Creation, Perfection and Priority of Security Interests. The Perfection Representations are true and correct to the extent they are applicable.

Related to Creation, Perfection and Priority of Security Interests

  • Perfection of Security Interest Each Borrower shall take all action that may be necessary or desirable, or that Agent may request, so as at all times to maintain the validity, perfection, enforceability and priority of Agent’s security interest in and Lien on the Collateral or to enable Agent to protect, exercise or enforce its rights hereunder and in the Collateral, including, but not limited to, (i) immediately discharging all Liens other than Permitted Encumbrances, (ii) obtaining Lien Waiver Agreements, (iii) delivering to Agent, endorsed or accompanied by such instruments of assignment as Agent may specify, and stamping or marking, in such manner as Agent may specify, any and all chattel paper, instruments, letters of credits and advices thereof and documents evidencing or forming a part of the Collateral, (iv) entering into warehousing, lockbox and other custodial arrangements satisfactory to Agent, and (v) executing and delivering financing statements, control agreements, instruments of pledge, mortgages, notices and assignments, in each case in form and substance satisfactory to Agent, relating to the creation, validity, perfection, maintenance or continuation of Agent’s security interest and Lien under the Uniform Commercial Code or other Applicable Law.
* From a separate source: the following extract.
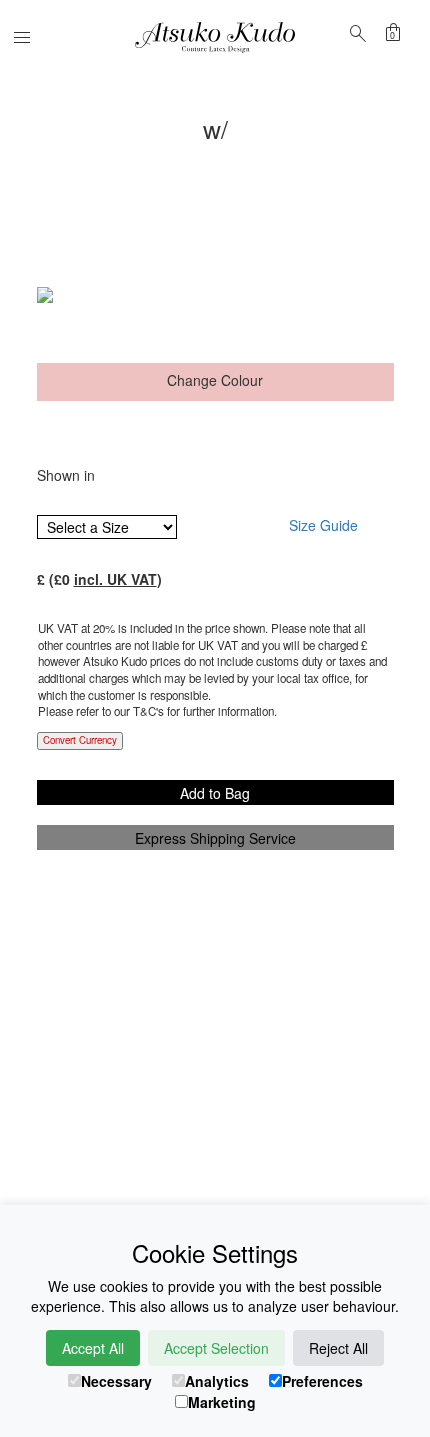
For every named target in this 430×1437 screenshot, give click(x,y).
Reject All (338, 1348)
By its signature hereto, each Borrower hereby authorizes Agent to file against such Borrower, one or more financing, continuation or amendment statements pursuant to the Uniform Commercial Code in form and substance satisfactory to Agent (which statements may have a description of collateral which is broader than that set forth herein). All charges, expenses and fees Agent may incur in doing any of the foregoing, and any local taxes relating thereto, shall be charged to Borrowers’ Account as a Revolving Advance of a Domestic Rate Loan and added to the Obligations, or, at Agent’s option, shall be paid to Agent for its benefit and for the ratable benefit of Lenders immediately upon demand.